Actomyosin interaction modulates resting length of unstimulated cardiac ventricular cells

We sought to determine whether resting or diastolic cardiac myocyte length during low stimulation rates is regulated by myofilament interaction. Cytosolic Ca2+ concentration ([Ca2+](i), via indo 1 fluorescence) and length, in the presence and absence of 2,3-butanedione monoxime (BDM), a potent inhibitor of force production in striated muscle, were measured in rat and guinea pig cardiac myocytes at rest and after electrical stimulation. In tetanized cells BDM reduced steady contraction amplitudes for a given [Ca2+](i). In an actomyosin-sliding filament assay without Ca2+ or regulatory proteins, BDM decreased actin filament velocity along myosin. BDM increased both diastolic and resting cell lengths without changes in [Ca2+](i).

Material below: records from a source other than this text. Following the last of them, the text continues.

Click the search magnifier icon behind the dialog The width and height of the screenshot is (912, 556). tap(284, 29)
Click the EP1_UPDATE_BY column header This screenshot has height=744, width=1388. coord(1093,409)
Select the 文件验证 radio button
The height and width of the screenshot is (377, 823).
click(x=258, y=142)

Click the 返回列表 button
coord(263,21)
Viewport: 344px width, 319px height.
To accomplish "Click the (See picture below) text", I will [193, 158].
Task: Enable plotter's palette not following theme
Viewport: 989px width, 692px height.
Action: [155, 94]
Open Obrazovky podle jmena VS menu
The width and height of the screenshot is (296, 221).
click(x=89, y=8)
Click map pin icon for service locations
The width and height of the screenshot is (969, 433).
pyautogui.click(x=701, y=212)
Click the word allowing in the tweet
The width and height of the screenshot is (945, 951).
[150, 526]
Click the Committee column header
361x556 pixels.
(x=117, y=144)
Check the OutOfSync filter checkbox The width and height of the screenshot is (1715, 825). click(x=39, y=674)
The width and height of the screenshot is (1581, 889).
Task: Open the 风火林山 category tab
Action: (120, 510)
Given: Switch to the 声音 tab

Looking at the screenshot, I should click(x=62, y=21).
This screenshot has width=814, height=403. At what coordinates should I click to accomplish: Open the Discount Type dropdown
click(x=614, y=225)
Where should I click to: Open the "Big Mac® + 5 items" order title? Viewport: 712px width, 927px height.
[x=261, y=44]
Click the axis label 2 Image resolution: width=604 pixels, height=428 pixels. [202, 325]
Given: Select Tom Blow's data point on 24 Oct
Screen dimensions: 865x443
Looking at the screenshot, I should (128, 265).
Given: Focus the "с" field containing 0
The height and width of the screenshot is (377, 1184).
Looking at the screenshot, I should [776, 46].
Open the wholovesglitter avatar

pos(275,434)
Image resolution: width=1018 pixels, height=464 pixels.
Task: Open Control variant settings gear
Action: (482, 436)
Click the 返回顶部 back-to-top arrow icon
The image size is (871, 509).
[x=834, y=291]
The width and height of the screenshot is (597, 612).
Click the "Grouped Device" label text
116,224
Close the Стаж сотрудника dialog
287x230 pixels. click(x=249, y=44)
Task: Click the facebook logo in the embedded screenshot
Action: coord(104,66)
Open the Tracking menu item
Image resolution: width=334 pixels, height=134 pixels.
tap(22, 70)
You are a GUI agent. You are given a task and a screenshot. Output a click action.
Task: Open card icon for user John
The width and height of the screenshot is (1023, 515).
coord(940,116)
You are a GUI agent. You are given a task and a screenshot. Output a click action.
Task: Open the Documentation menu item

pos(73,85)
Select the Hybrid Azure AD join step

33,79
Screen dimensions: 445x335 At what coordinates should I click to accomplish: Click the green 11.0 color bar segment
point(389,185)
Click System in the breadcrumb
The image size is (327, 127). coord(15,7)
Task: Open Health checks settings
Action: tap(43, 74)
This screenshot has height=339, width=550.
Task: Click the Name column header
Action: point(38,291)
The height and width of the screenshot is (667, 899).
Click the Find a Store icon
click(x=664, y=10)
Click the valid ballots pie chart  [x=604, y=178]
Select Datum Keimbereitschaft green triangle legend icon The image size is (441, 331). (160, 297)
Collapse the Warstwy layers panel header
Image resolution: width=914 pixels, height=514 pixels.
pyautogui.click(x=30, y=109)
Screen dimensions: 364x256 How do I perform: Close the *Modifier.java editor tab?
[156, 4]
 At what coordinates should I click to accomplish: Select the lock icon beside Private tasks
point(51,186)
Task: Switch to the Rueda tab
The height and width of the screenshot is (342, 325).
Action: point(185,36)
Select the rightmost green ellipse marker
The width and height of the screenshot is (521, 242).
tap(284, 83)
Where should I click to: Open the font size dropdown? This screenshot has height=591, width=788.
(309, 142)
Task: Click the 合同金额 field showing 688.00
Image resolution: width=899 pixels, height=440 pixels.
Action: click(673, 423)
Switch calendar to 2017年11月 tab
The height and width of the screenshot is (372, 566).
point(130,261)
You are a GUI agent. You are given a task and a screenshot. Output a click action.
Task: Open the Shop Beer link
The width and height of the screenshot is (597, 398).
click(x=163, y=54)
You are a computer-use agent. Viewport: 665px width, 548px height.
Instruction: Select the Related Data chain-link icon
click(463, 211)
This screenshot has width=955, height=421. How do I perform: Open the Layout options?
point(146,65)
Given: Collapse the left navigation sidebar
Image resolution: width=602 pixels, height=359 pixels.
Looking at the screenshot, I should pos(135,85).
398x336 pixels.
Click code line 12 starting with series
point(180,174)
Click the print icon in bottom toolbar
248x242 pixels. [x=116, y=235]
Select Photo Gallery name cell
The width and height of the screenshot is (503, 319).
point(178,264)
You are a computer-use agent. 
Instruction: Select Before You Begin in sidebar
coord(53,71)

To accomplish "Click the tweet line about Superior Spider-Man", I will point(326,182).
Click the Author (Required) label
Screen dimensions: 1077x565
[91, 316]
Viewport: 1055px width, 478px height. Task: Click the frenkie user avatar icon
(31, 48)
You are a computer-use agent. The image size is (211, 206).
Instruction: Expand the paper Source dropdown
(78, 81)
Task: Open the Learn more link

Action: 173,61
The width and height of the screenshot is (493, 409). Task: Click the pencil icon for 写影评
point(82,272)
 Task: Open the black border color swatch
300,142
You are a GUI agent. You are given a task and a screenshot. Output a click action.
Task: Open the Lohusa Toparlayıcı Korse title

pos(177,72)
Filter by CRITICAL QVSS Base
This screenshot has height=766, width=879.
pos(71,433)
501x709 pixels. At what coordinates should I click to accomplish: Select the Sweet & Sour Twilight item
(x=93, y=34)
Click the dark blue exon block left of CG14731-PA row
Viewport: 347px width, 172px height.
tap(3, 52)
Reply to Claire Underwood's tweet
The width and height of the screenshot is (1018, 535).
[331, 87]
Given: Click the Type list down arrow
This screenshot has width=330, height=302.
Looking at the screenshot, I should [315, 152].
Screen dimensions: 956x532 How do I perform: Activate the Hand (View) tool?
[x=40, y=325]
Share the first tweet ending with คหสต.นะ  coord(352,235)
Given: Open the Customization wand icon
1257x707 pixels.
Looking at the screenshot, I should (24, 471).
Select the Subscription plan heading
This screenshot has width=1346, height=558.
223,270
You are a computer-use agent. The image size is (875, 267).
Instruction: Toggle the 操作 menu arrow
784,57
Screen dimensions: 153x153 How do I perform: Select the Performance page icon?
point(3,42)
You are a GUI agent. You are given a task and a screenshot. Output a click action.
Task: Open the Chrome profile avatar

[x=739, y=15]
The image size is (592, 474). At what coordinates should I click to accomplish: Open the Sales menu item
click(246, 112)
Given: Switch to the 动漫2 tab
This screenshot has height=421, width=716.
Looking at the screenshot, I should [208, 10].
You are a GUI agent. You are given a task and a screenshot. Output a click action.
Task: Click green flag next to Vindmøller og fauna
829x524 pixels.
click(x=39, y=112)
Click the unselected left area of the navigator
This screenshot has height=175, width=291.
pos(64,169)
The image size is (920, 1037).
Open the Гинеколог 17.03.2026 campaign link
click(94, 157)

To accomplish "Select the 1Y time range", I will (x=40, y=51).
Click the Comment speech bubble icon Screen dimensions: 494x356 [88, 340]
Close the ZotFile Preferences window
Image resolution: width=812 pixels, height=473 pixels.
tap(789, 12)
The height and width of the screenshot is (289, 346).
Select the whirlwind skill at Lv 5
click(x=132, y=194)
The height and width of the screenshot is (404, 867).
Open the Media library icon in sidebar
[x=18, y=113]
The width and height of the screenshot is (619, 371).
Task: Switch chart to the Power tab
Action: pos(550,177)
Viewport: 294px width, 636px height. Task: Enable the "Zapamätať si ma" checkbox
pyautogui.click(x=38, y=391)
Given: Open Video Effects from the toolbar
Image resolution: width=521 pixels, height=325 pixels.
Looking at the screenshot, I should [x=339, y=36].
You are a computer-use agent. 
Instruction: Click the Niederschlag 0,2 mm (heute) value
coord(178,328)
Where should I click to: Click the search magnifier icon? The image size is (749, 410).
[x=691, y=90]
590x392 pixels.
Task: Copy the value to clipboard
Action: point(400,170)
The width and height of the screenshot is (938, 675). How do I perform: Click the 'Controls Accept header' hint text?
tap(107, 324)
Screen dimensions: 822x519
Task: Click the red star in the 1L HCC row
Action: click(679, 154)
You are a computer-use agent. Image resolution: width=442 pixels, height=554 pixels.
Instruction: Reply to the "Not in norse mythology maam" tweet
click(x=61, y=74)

The resting cell length also increased when [Ca2+](i) was reduced by removing extracellular Ca2+, an effect further enhanced by BDM and by loading cells with the intracellular Ca2+ chelator, 1,2-bis(2-amino-phenoxy)ethane-N,N,N' N,N,N',N'-tetraacetic acid-acetoxymethyl-ester. Thus myofilament interaction is present in cardiac cells, both at rest or during low rates of stimulation, and this myofilament interaction is regulated, in part, by the ambient [Ca2+](i).